== PAGE EXTRACT ==
F ballpark issues

46 views
Skip to first unread message

Jemery Day

unread,
Jul 9, 2025, 11:00:27 PMJul 9
to SS3 - Forum

Hi,

I am having some problems with a model with F_Ballpark playing a larger role than I think it should. 

In previous Synthesis models I have worked on, F_Ballpark was set (at a roughly reasonable value), presumably helped the model get to a good place in the early phases and usually didn't have much influence. I have a likelihood profile from an assessment that I conducted in 2018 where, over a parameter range (up and down from the optimum) where the total likelihood changes by about 2 likelihood units (so more than the critical 1.92). F_Ballpark changes by about 0.15 likelihood units in this range – so has an influence – but it is really small. Other likelihood components are much more influential with changes, in that same parameter range, ranked asfollows: index/CPUE data (3.5 units), discard (3 units), age (1 unit), length (0.5 units), recruitment (about 0.16 units) and then F_Ballpark (0.15 units).
===
== GIVEN INFORMATION ==
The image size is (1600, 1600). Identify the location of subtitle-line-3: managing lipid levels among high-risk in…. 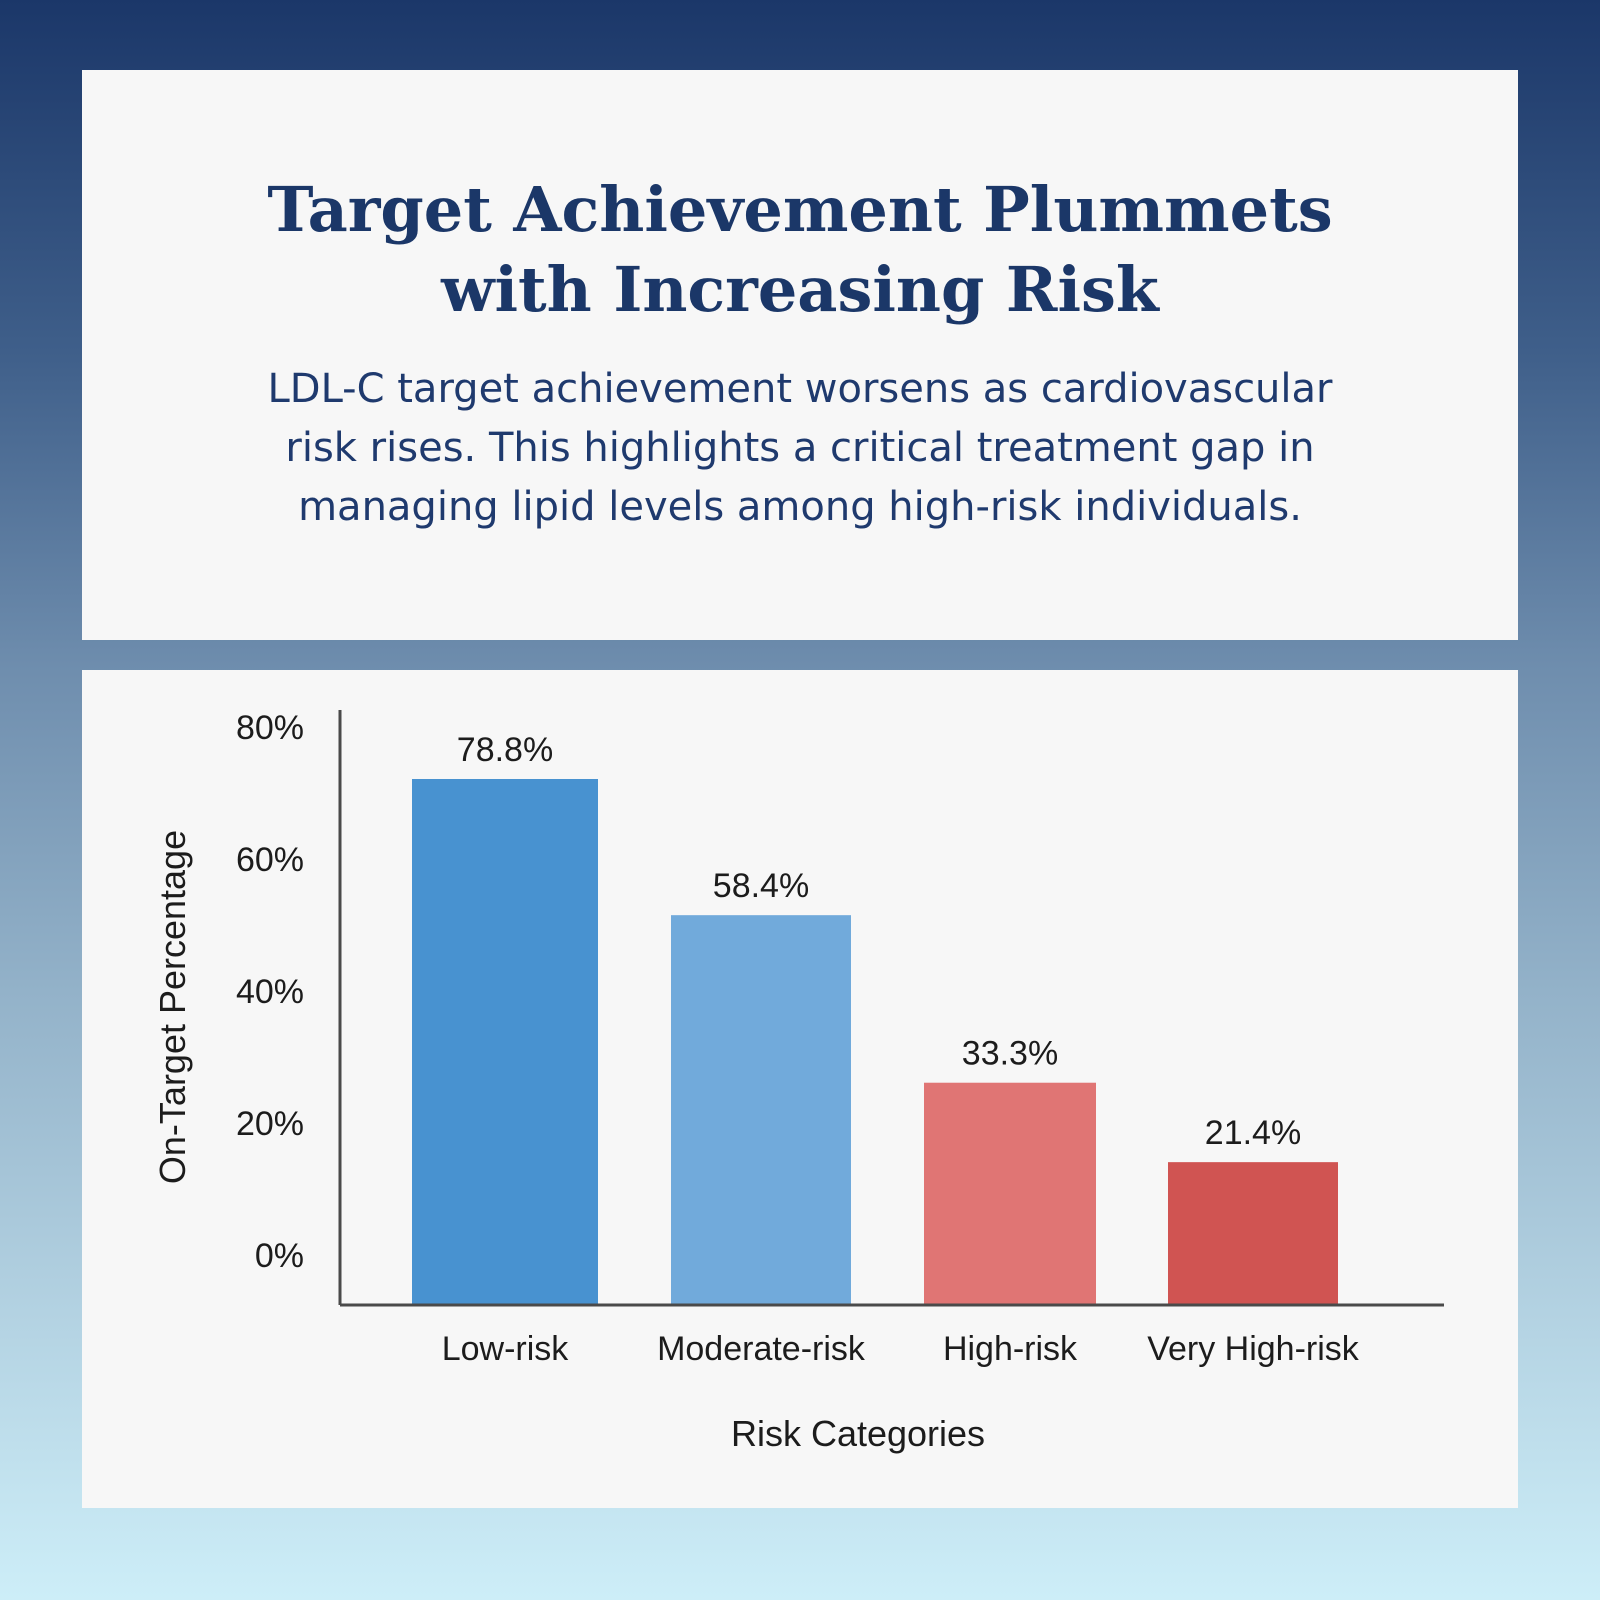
===
◆ WORK INSTRUCTION 1
Decide whether each of these statements agrees with the F_Ballpark forum post: (a) in the 2018 likelihood profile, F_Ballpark changed by about 0.15 likelihood units; (b) discard data were the most influential likelihood component in that profile; (c) recruitment changed by about 0.5 likelihood units. For each, answer yes or no and quote the words of the post that decide it.
◆ WORK INSTRUCTION 2
Take the F_Ballpark forum post further, starting right after its last sentence.

◆ RESULT 1
(a) Yes: "F_Ballpark changes by about 0.15 likelihood units in this range"
(b) No: "index/CPUE data (3.5 units), discard (3 units)"
(c) No: "recruitment (about 0.16 units)"

◆ RESULT 2
So here F_Ballpark had an influence – but it wasn’t driving this 2018 assessment.

Today I’m working on a swordfish assessment and a similar likelihood profile has F_ballpark as the most influential likelihood component, in my profile on log(R_0). That seems to be problematic!

When I try to phase out F_Ballpark (set the lambda to zero in the last estimation phase) some configurations of the model blow up with log(R_0) hitting an upper bound and an unrealistically high population.

My question is, how can I tame F_Ballpark, to allow it to influence the model to prevent it estimating an almost infinite initial biomass, but not allow that setting to drive my assessment results. I would hope that the data would be more informative than the setting I choose (e.g. 0.2 in 2001, chosen somewhat arbitrarily) for F_Ballpark


In the likelihood report section of my Report.sso file I have the following lines:
    F_Ballpark 1.78656 1
    F_Ballpark(info_only)_2001_estF_tgtF 0.0302054 0.2

So the likelihood associated with this is 1.78656 (for my optimised model) – and the second line (for info only) suggests that while the tgtF is 0.2 (the setting I provided) and the estF is almost an order of magnitude lower at 0.0302054.
 
I’m not sure how estF is being calculated – and am wondering if that can be used to choose a less arbitrary value for F_ballpark and 0.2. That way, if I’m forced to include a value for F_Ballpark that is not phased out in the last estimation phase, at least it is a reasonable value?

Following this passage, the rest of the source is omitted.